Ich vermisse hier ein relativ langes Post von mir vom gestrigen Tage!?


----------



## thE_29 (7. Aug 2006)

War es gemein?

Ich hab nix gelöscht...


----------



## AlArenal (7. Aug 2006)

Nö, drehte sich um Begriffswirrwarr bzgl. "Prozessorienterung" und den BPEL-Hype... ;(


----------



## Natorion (8. Aug 2006)

schick ihn mir mal per pm bitte, würd ihn gerne lesen, hört sich interessant an. am besten machst einfach nen eigenen thread auf


----------



## Lim_Dul (8. Aug 2006)

Kleinere Tools um irgendwas zu erledigen, was von Hand zu aufwendig ist.

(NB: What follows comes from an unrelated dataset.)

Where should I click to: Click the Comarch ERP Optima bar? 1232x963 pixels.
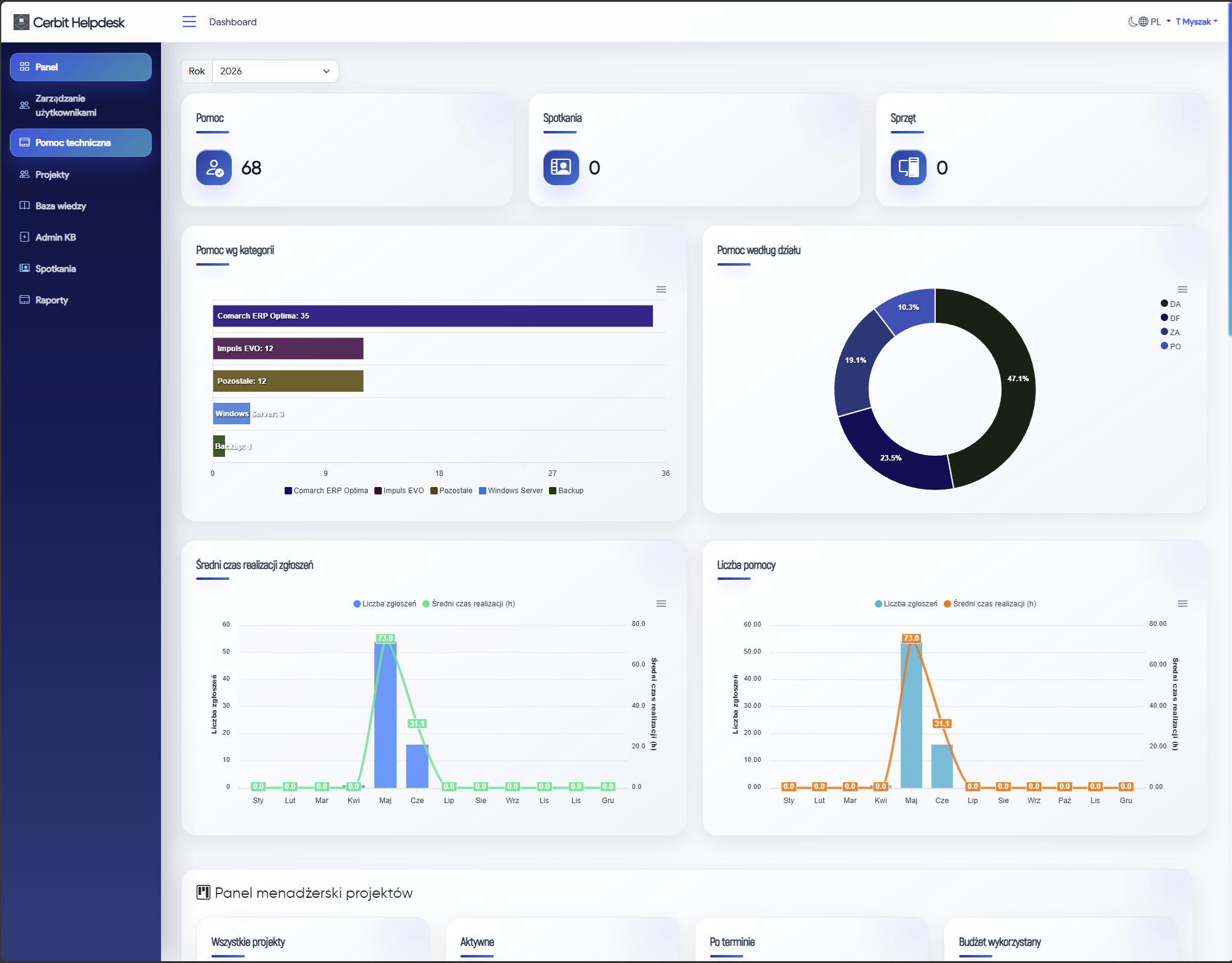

Dann eine Umsetzung des Brettspiels Carcassonne: http://www.java-forum.org/de/viewtopic.php?t=25210
Mangels Zeit ruht die Entwicklung da aber.

Für meine Doppelkopfrunde ein Programm, um die Punkte an den Abenden zu verwalten.

Ansonsten massenhaft halbgare und noch weniger gare Ideen


----------



## Ontos_nicht_angemeldet (12. Aug 2006)

Moin Moin

ohh da wäre grade eine Diplomarbeit über phonetische Algorithmen. Dabei entsteht grade eine Suchmaschine die google in den Hintergrund verdrängt  <extremEgoTrip/>
Auf Arbeit werden Redaktionen mit Software versorgt (Auftragsverwaltung usw...). 
Java ist überall! und Informatik ist dann am besten wenn man sie nicht sieht.

cu Jens


----------



## MPW (11. Sep 2006)

@Lim_Dul: das Punkteverhaltunsprogramm für deine Dokoabende tät mich interessieren.....kannst du mir das schicken, oder ist das nur für privat?


----------



## Lim_Dul (11. Sep 2006)

Momentan ist da alles hardkodiert für die Punktevergabe, inklusive der Sonderregeln für unsere Doppelkopfrunde.

Wenn ich daran denke, schicke ich dir die Version heute oder morgen mal, allerdings kann ich sie dir nicht wirklich empfehlen, da sie durchaus einige Bugs enthält.

Ich schiebe das Schreiben einer sauberen Version momentan vor mir her.


----------



## MPW (12. Sep 2006)

Joa, das mit dem Bugs tät mich nicht stören, die könnte ich notfalls sicherlich selber beheben.
Wollte auch mal so'n ding schreiben, aber wenn man schon 'nen Anfang hätte, ginge es einfach schneller;-)


----------



## LoN_Nemesis (17. Sep 2006)

Spiele 

Und Cheatprogramme zu solchen!


----------